Wednesday – Wings of Desire 5.30pm @ FACT Liverpool – £8
A pair of angels – Damiel (Bruno Ganz) and Cassiel (Otto Sander) – invisibly observe, comfort and surreptitiously suggest the presence of something ‘more’ to us, Earth’s mere mortals, in Wim Wenders’ Wings of Desire. The 1987 film, an almost instant classic, gives us cause to appreciate lives lived – the big, medium and small serendipities, miracles and unknowns that inject colour, making them what they are. It was, unwisely, remade a little over a decade later (starring Nic Cage and Meg Ryan). Take this opportunity to see the original as intended, on the big screen.
Exhibition Opening: Over Ground Uneven: Charlie Franklin 5pm @ Vane, Newcastle Upon Tyne – FREE
New works by Charlie Franklin, who many of you may have seen in last year’s John Moores Painting Prize. The exhibition’s title, Over Ground Uneven, refers to the artist’s research and experience of landscape: ‘how structures within it can become anchors to determine our sense of place’. Combining painting and sculpture to produce a kind of blurring of the two, Franklin says “I have spent time reconsidering how my work can act as landmarks or signposts within the territory of the gallery space. By experimenting with new patination techniques and processes, unforeseen impressions are revealed.”

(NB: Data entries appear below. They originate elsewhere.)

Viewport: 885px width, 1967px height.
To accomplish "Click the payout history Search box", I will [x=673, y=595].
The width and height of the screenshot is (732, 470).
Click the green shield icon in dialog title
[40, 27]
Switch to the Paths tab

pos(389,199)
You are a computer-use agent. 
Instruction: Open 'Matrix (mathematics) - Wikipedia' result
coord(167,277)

Design Manchester: Stealing Sheep: ‘Big Wows’ Video Series Premiere 6.30pm @ Everyman Cinema, Manchester – £12.80
When Stealing Sheep released their third album, Big Wows, earlier this year, they teamed up with animator Emily Garner (A.K.A Pastel Castle), who created a series of complementary videos, which premieres tonight at Everyman Cinema Manchester. For a bit of insight into what to expect (at least visually), Garner has said: “All of the videos have been built digitally frame-by-frame at my home animation studio in Leeds. I tend to consume a lot of sugar and chocolate while working…” Promising ‘tamagotchi pets, cyber fairies, super heroes and Zelda inspired avatars’, even before you get on to karaoke from the band, this should be nothing if not entertaining.

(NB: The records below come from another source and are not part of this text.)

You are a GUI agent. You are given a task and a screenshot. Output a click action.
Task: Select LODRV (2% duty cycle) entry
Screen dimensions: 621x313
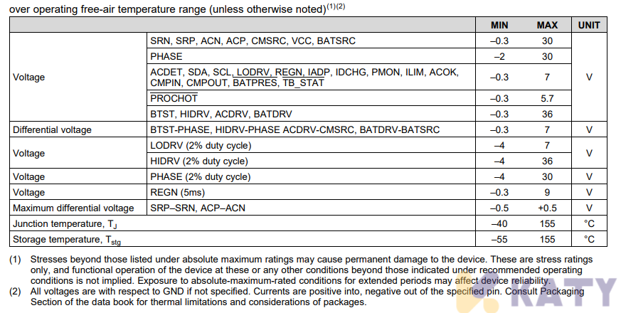(201, 145)
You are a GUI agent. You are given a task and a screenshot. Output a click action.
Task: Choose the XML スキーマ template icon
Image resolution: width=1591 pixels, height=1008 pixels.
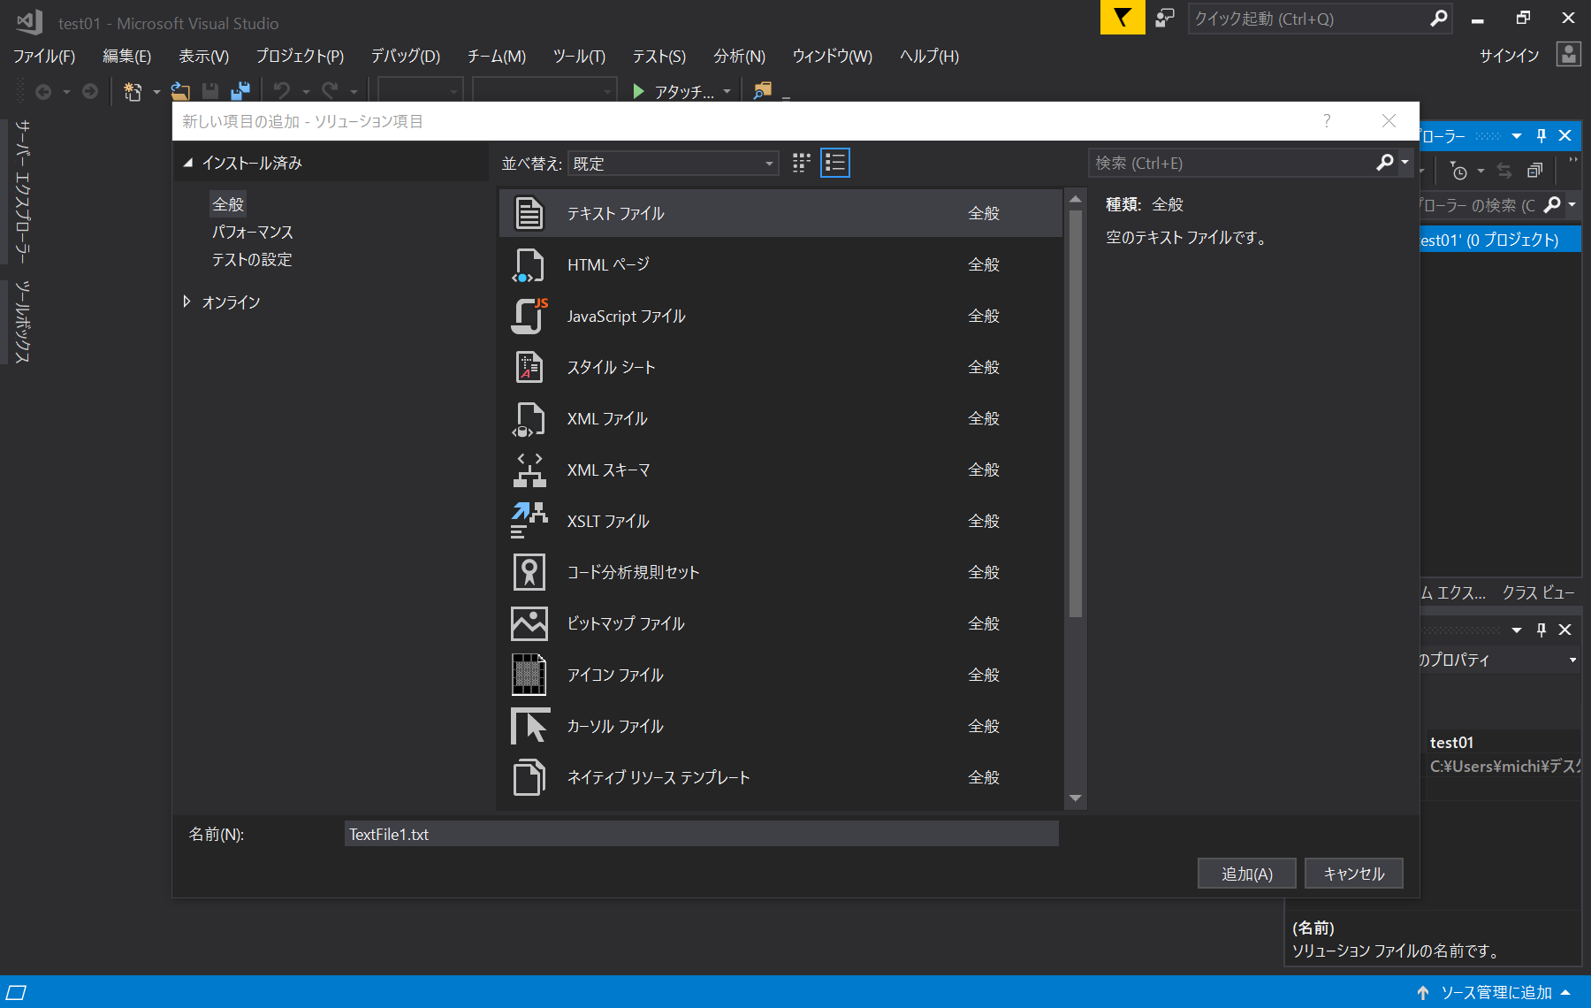529,470
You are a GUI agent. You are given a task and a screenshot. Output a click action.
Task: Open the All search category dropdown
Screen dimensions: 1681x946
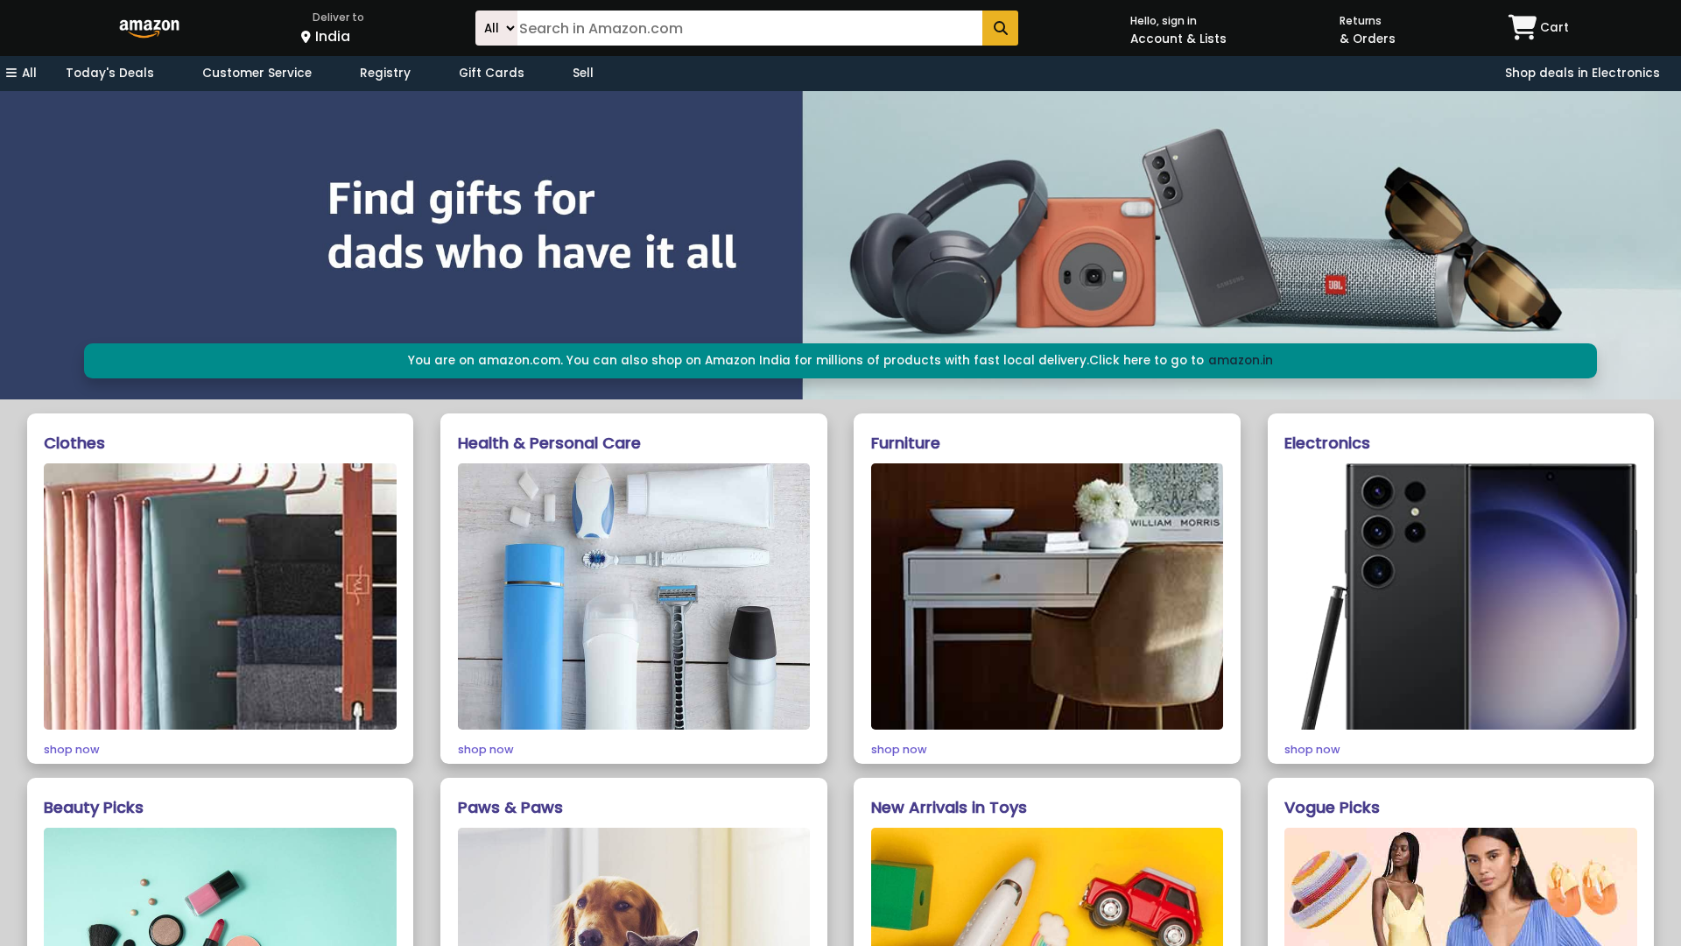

Thursday – The Female Gaze: An In Conversation with Carolyn Mendelsohn and Casey Orr 11am @ Tate Liverpool – FREE
For many years, the only gaze you heard of was that belonging to the male. Today’s in conversation between photographers Carolyn Mendelsohn and Casey Orr explores its opposite. Each is on hand to discuss their respective long-term portrait projects, Being Inbetween and Saturday Girl, which explore the lives and identities of young women across the country. Interrogating identity, womanhood, hopes and fears, and our relationship to the self, this is a great opp to check out the photography of Mendelsohn and Orr prior to their publication by Bluecoat Press next year.

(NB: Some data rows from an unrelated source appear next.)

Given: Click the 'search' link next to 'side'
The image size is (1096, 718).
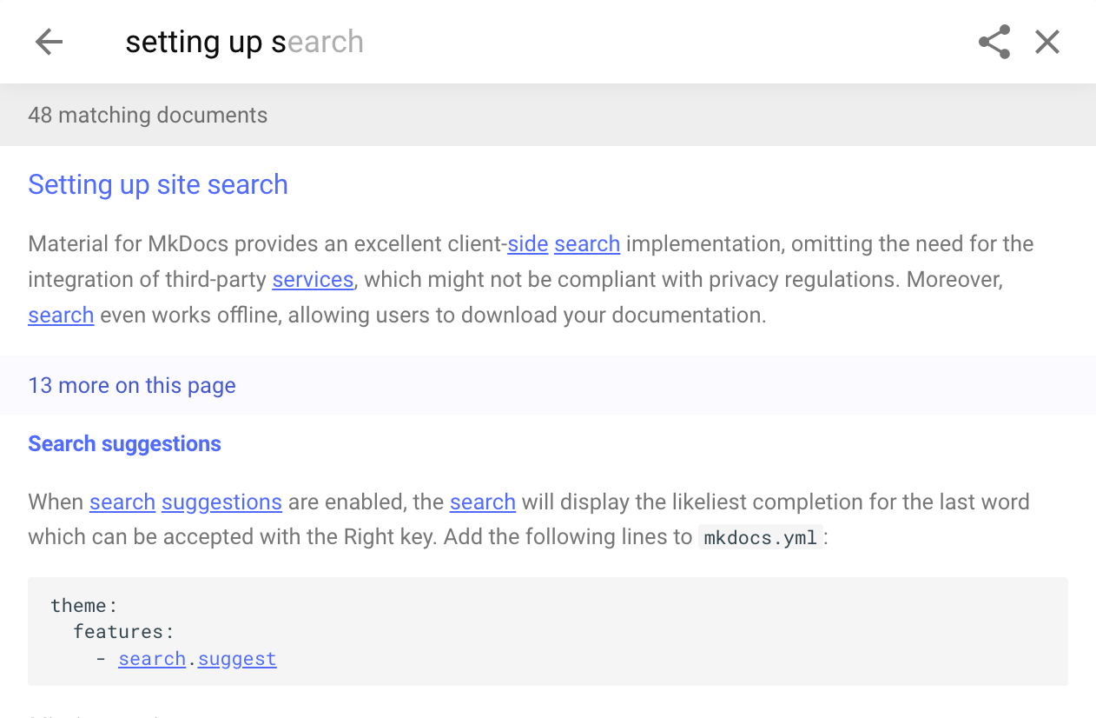Looking at the screenshot, I should (587, 244).
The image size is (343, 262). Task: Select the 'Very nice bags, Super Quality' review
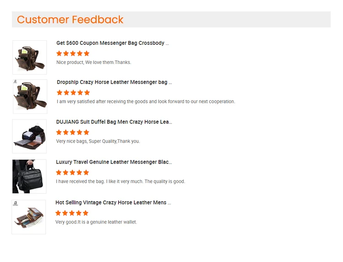[98, 141]
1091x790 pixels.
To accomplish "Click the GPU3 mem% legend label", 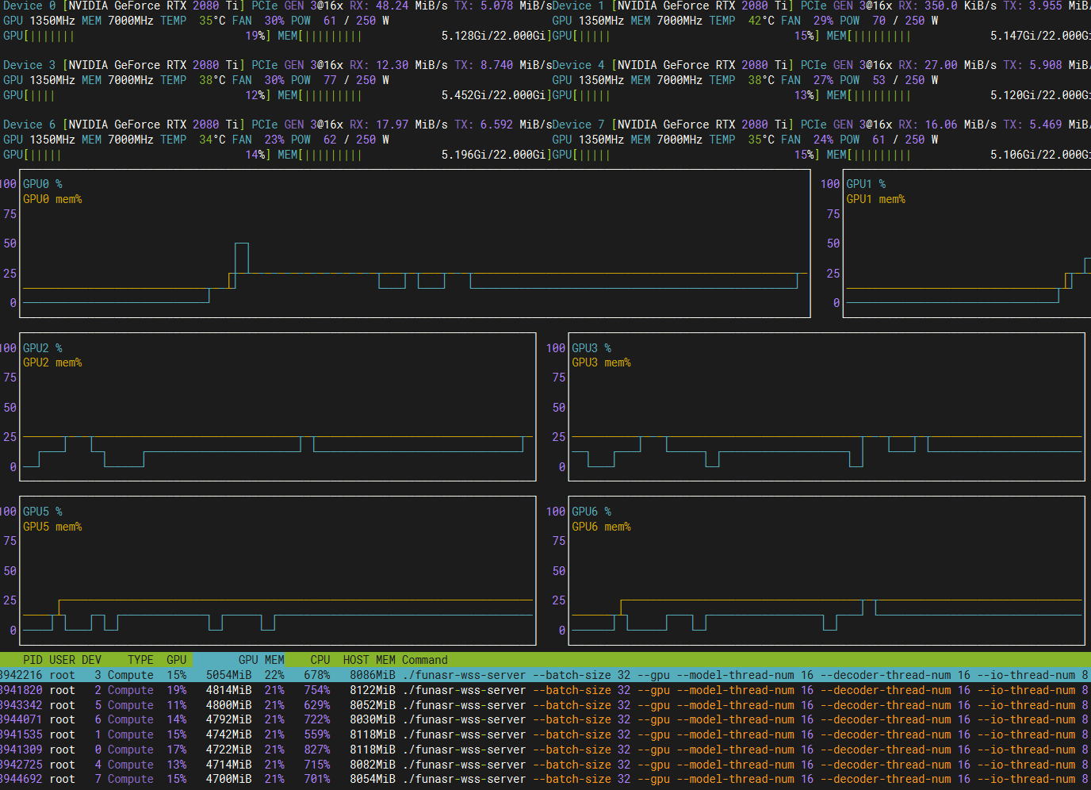I will point(601,362).
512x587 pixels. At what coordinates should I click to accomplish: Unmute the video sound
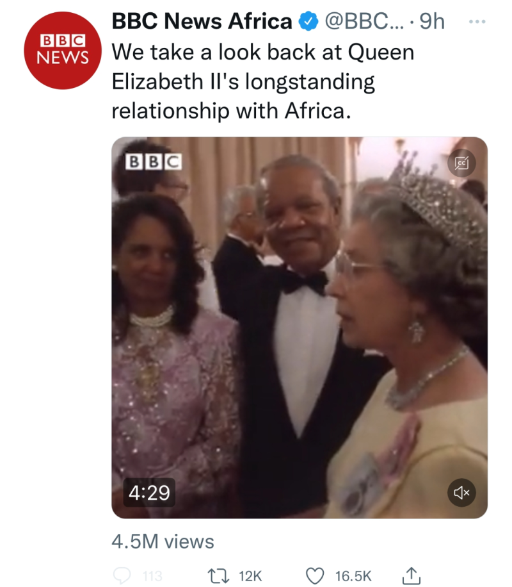coord(461,492)
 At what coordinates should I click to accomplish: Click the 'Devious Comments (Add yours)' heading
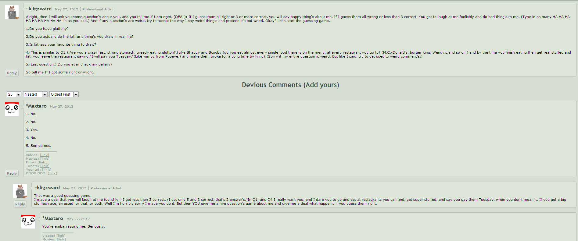pyautogui.click(x=290, y=85)
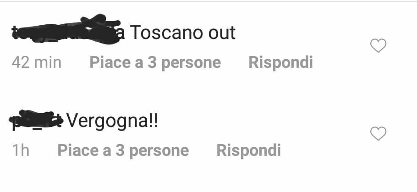Like the "Toscano out" comment with heart
The width and height of the screenshot is (417, 192).
[378, 45]
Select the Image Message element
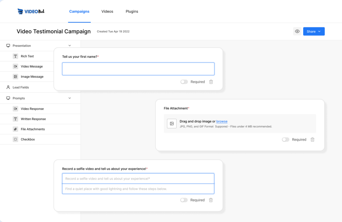The width and height of the screenshot is (342, 222). point(32,76)
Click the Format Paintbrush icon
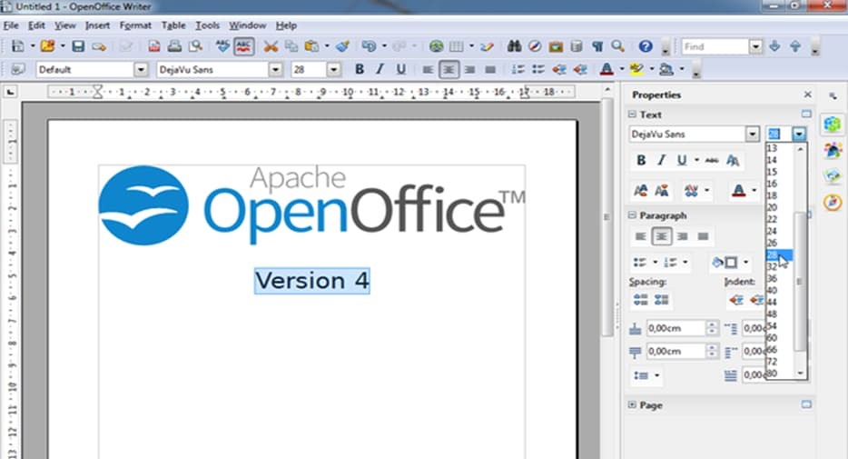Image resolution: width=848 pixels, height=459 pixels. (342, 46)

Exhibition Opening: Methods of Observing: Saoirse Lewis 6pm @ CASS ART, Manchester – FREE
Earlier this year, we featured Short Supply, a duo intent on making opportunities for themselves and others in the art world post-graduation. Their co-curated show, MADE IT, dangled the carrot of a solo exhibition for a selected artist down the line. They opted for sculptor and Manchester School of Art grad Saoirse Lewis, and have said in their curator notes for Methods of Observing: “[Lewis’] work is playful yet considered, it is concerned with the material properties of objects and media and is decidedly contemporary. More so than this however, her practice shows a dedication to enquiry which prompted our interest in her from the start.”
Friday – Exhibition Opening: JEW. Photographs by John Offenbach @ the Jewish Museum, London – FREE
As the blurb for this exhibition tells us, in November 1938, an exhibition entitled The Eternal Jew opened in Munich promoting the Nazi stereotypes of Jews through photographs. For contemporary photographer John Offenbach, “A large part of the project was to re-own that word – it shouldn’t be seen as an insult.” Inspired in part by the twentieth century project of August Sander, Offenbach has sought to depict individuals that together present a cross section of people – from Spy, to Refuse Collector and Nobel Laureate. “Each sitter is a normal person with a normal face, and I wanted to celebrate this normalcy. The ordinary is extraordinary and deserves our attention”, says Offenbach.
Saturday – Kate Pankhurst: Fantastically Great Women Who Worked Wonders 12pm @ Storyhouse, Chester – £8
If the name sounds familiar, that’s because illustrator and author Kate Pankhurst is a descendant of Suffragette, Emmeline. Fittingly, her book Fantastically Great Women Who Worked Wonders, celebrates the pioneers who today serve as examples and inspirations for those who came in their wake. Including ‘scientists, doctors, athletes, hot-air balloonists and more,’ join Pankhurst as she illuminates the journeys of these trailblazing women. Expect drawing and dressing up.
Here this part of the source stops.